Output the full listing word for word.

******************************

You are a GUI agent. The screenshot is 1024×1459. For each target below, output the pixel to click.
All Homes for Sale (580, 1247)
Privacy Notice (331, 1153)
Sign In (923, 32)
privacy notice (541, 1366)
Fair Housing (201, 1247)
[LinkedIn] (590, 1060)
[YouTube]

******************************

▶ _WRITTEN SOLUTION_:
You are a GUI agent. The screenshot is 1024×1459. For each target below, output the pixel to click.
All Homes for Sale (580, 1247)
Privacy Notice (331, 1153)
Sign In (923, 32)
privacy notice (541, 1366)
Fair Housing (201, 1247)
[LinkedIn] (590, 1060)
[YouTube]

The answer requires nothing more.